##### Records

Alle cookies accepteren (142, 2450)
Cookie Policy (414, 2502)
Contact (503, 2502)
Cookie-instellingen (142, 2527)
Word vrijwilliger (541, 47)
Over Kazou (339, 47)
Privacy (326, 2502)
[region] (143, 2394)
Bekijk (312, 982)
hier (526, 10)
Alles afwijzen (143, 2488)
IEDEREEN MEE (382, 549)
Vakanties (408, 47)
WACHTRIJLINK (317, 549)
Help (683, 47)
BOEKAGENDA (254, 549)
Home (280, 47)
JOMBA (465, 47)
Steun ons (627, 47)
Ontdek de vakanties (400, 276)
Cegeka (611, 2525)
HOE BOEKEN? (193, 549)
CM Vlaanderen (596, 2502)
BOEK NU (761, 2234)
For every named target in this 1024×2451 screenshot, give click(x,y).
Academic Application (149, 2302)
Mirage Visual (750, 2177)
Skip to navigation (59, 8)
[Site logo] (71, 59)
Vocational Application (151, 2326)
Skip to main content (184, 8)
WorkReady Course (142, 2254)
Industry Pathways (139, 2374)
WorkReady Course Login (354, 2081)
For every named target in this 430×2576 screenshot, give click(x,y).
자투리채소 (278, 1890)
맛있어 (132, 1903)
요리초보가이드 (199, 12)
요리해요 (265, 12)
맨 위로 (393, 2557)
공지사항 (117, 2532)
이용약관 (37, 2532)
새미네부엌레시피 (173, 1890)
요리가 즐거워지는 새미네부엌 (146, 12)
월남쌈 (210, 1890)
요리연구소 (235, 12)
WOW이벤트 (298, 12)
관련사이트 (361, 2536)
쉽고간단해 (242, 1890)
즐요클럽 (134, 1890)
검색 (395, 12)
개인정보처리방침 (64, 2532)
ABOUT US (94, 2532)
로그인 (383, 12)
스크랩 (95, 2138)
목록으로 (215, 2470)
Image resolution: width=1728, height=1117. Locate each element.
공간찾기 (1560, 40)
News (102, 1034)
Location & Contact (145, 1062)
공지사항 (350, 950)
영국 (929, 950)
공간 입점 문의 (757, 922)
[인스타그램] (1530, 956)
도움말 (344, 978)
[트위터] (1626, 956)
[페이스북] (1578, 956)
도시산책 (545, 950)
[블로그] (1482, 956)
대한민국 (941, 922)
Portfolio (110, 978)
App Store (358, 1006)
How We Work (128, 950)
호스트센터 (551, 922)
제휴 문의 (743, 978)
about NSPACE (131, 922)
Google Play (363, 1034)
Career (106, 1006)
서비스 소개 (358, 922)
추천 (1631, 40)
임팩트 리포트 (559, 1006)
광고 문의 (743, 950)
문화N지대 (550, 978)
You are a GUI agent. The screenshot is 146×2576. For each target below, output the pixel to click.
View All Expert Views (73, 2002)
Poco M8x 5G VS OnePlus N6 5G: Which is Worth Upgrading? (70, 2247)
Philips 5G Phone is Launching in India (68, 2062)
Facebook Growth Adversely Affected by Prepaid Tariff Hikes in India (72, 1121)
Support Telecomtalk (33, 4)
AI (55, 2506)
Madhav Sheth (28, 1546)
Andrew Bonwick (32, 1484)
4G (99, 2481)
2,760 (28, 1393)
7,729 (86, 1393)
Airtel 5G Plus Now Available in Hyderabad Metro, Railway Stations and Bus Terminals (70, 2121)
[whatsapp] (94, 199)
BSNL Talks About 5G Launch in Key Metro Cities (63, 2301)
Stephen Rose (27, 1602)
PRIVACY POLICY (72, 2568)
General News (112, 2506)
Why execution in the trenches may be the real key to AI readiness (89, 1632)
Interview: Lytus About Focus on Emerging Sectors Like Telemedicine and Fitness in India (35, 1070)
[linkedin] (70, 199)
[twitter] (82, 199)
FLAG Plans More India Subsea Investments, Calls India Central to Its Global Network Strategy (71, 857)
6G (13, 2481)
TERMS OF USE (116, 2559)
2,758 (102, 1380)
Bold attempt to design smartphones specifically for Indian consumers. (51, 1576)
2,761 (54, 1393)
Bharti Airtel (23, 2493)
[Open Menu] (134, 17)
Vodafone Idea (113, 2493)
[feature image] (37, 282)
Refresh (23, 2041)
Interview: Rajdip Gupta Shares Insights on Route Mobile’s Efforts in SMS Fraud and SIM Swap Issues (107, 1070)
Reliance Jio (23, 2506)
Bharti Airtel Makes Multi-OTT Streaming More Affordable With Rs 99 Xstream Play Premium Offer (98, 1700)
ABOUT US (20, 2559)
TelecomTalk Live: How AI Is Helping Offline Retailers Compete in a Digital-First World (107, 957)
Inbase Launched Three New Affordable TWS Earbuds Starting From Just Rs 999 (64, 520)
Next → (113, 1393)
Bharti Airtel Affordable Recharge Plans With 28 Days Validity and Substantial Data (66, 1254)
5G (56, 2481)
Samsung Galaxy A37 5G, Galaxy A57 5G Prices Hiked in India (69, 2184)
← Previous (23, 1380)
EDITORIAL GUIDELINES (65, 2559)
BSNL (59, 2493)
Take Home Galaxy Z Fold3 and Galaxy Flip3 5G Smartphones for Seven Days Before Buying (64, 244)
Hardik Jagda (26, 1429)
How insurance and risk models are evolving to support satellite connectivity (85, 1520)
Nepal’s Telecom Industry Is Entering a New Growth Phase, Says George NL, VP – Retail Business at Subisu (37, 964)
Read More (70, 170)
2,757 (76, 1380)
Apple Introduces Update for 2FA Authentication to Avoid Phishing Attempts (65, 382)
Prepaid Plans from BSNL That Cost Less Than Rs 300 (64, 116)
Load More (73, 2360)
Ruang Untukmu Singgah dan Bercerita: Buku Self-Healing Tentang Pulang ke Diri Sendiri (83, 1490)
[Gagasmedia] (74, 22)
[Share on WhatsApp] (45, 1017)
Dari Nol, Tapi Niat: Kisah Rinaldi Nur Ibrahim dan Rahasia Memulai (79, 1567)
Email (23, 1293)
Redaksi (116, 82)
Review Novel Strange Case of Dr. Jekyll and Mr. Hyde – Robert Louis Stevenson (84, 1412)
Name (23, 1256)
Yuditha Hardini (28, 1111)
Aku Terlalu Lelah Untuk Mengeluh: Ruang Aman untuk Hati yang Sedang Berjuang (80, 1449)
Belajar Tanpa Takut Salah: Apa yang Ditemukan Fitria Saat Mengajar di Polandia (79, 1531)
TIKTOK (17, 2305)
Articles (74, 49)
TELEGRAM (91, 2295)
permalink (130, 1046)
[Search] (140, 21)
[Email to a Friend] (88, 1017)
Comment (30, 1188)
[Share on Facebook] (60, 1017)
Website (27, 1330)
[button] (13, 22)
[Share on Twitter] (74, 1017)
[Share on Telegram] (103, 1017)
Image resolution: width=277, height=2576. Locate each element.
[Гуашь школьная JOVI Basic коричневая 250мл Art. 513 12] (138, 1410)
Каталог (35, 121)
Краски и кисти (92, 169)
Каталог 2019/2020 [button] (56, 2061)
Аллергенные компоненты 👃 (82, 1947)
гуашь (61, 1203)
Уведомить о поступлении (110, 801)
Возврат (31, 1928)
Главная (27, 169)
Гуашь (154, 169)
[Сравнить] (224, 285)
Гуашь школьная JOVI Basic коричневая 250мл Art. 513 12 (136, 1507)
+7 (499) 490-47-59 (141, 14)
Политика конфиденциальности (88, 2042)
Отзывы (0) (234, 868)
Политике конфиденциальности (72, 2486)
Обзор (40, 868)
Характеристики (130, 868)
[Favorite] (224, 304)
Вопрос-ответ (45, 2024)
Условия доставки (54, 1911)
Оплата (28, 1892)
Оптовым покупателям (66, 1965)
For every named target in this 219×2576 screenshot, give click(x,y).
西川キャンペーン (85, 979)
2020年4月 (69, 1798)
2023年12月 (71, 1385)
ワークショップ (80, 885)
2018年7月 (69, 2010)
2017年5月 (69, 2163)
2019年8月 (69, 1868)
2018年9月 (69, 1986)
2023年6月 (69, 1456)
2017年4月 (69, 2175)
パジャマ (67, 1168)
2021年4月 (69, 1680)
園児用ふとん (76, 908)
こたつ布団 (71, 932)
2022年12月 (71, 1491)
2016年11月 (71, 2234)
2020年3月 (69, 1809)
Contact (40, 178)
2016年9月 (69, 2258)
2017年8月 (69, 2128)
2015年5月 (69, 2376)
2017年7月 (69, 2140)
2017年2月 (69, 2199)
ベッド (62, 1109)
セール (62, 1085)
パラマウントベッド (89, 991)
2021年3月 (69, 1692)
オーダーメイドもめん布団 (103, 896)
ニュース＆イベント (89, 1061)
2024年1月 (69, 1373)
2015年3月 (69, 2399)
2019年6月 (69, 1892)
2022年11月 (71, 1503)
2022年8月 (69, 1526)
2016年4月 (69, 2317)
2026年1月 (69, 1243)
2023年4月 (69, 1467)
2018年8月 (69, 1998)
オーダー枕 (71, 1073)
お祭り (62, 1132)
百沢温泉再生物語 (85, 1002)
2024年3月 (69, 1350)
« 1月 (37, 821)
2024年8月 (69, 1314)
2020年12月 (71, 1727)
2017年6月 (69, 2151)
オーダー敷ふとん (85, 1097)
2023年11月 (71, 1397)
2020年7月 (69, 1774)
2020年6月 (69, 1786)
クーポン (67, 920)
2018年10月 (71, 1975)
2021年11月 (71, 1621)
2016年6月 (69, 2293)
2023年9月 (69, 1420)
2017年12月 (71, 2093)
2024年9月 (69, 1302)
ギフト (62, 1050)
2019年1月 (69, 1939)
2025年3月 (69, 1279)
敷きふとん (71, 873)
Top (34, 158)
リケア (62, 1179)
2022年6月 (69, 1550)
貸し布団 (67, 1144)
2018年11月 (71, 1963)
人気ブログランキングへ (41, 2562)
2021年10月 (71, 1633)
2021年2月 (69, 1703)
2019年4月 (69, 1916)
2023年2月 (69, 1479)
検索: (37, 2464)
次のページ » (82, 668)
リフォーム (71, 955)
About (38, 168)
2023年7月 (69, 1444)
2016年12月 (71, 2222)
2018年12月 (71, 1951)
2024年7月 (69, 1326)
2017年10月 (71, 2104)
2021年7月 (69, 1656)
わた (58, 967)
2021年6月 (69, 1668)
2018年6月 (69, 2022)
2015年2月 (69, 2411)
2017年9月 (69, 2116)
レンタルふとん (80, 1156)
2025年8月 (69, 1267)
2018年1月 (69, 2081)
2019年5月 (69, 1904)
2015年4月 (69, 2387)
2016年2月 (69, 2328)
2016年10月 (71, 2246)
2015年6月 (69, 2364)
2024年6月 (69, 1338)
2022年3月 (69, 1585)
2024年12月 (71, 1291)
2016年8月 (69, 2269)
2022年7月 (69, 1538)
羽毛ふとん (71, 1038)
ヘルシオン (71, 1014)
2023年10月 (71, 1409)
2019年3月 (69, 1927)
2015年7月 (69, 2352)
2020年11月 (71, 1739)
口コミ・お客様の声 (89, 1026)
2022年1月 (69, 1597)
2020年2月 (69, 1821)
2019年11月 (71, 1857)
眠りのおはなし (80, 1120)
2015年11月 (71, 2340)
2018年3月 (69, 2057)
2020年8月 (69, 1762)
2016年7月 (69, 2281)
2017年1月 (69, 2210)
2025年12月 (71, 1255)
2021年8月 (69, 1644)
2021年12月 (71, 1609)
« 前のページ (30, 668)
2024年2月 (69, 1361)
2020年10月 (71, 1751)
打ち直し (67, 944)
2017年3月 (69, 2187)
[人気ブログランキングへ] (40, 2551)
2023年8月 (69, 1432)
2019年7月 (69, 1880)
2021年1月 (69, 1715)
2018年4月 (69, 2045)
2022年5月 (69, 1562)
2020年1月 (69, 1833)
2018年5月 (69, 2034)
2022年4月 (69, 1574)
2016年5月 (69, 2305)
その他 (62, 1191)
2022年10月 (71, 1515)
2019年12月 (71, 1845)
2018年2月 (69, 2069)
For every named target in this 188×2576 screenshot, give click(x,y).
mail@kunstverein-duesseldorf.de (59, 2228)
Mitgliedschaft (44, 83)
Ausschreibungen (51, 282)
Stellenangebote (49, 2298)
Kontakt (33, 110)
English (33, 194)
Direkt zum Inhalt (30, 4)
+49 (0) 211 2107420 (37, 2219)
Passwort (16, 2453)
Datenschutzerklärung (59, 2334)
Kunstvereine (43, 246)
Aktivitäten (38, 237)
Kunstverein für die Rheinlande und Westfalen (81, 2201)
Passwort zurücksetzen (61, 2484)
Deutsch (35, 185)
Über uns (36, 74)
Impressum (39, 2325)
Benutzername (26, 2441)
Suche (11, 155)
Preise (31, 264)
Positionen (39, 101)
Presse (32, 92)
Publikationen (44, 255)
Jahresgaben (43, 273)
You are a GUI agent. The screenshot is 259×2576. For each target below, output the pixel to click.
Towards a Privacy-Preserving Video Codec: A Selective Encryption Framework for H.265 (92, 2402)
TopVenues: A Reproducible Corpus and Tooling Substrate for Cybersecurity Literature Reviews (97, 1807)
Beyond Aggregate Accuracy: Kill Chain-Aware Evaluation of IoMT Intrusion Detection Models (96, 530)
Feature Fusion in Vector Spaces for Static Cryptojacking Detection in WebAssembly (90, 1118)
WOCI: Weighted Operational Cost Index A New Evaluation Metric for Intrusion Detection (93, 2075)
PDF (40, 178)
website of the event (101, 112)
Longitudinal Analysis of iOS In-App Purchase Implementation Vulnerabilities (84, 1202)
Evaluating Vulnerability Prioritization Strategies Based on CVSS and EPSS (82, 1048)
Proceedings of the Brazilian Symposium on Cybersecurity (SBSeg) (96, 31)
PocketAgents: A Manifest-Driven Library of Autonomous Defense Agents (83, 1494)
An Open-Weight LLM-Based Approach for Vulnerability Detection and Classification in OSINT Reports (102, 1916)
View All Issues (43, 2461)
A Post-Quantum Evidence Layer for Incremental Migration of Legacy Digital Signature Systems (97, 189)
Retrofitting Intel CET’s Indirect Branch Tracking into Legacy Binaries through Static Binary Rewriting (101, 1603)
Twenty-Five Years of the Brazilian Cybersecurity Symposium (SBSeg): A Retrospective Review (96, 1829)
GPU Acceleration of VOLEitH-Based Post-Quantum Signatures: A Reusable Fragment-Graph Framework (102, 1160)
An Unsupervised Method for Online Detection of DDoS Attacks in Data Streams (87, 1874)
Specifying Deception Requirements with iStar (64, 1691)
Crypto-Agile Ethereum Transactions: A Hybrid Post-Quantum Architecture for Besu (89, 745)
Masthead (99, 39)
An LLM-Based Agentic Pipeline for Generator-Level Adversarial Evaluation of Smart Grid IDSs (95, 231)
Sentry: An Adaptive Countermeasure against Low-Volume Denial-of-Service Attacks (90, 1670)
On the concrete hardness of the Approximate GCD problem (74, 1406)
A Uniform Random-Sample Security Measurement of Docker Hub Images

##########

▶ How to complete this task
In the listing, how many lines have the word "width"? Write only that number.

▶ Your response
2